Where will you alight?

  1. Tanygrisiau for a visit to the hydro-electric power station.
  2. Tan y Bwlch for nature trails and lake walks.
  3. Plas Halt is close to Plan Tan y Bwlch, which was once the seat of quarry owners the Oakley family and has beautiful gardens. It’s the perfect point to pick up the train from one of our pretty Maentwrog holiday cottages.
  4. Penrhyn is a request stop on the edge of the park. While the former station is now a volunteer-run hostel, nearby Penrhyndeudraeth packs in the lush park backdrop.
  5. At Minffordd pick up the Cambrian Coast Line for onward journeys or enjoy easy access (by foot, four wheels or two) to iconic Portmeirion.
  6. Steaming into Porthmadog you’ve reached the shoreline and can continue northwards on the Welsh Highland Railway. Stay a while in one of our Morfa Bychan holiday cottages on the outskirts of town for an enviable rural spot between country and sea.
  7. Three stops on and you’re back in the serenity of mountain country.
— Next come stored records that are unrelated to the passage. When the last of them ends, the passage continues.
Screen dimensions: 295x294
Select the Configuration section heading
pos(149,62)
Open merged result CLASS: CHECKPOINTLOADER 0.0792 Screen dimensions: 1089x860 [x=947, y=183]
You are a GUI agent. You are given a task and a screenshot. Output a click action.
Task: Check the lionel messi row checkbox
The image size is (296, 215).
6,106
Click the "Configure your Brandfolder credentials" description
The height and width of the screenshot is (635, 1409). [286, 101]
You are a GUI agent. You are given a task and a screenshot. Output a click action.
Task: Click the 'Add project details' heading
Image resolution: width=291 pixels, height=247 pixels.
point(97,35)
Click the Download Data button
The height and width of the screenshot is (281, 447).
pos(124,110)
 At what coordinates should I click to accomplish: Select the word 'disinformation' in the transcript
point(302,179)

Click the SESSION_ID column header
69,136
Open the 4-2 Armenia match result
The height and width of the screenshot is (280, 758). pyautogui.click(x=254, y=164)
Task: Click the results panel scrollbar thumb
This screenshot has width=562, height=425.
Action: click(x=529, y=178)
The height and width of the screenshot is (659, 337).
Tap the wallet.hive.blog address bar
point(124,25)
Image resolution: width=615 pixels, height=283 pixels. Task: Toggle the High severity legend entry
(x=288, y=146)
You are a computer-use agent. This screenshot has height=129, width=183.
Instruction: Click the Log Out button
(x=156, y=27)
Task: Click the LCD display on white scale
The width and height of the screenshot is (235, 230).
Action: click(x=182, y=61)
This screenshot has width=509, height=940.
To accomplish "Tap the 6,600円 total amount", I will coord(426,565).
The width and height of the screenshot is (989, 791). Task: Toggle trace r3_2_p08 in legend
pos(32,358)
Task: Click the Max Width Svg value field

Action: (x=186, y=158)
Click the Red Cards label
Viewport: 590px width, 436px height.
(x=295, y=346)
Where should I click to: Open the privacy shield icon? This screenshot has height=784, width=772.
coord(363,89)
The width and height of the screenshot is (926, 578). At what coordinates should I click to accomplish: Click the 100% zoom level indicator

Stay in Beddgelert in a riverside cottage with the dramatic ridge lines rising all around. Many Wales walking holidays start here and there’s no shortage of hill training!
  8. If climbing Snowdon is on your bucket list, alight at Rhyd Ddu and take the path of the same name to the summit. Alternatively just enjoy the epic views!

If you fancy making it at least some of the way up Snowdon, the Snowdon Mountain Ranger is an alternative train option and easily accessible from our Caeathro holiday cottages between Caernarfon and Llanberis.

And if the the beaches of the Llyn Peninsula tease you venture further beyond the park, a 7 minute train journey from Porthmadog brings you to Criccieth. A hotchpotch of history greets you here, if you care to look. An essentially Victorian seaside town resting on a more fought-for history signalled only by the medieval castle and a headland fortress, which divides the town’s two beautiful beaches.

Staycation by train

What?! Leave the car at home? No, we haven’t gone mad. If you can’t bear the thought of driving or actually just fancy the idea of a no-drive holiday, then Snowdonia holidays are still doable. In under 3 hours you can get from Birmingham to Aberdovey in the south-west corner of Snowdonia National Park, from Liverpool or Manchester in under four. And if you’re heading to the northern activity capital of Snowdonia, Betws-y-Coed, it’s 3.5 hours from Birmingham and just over 4 hours from London.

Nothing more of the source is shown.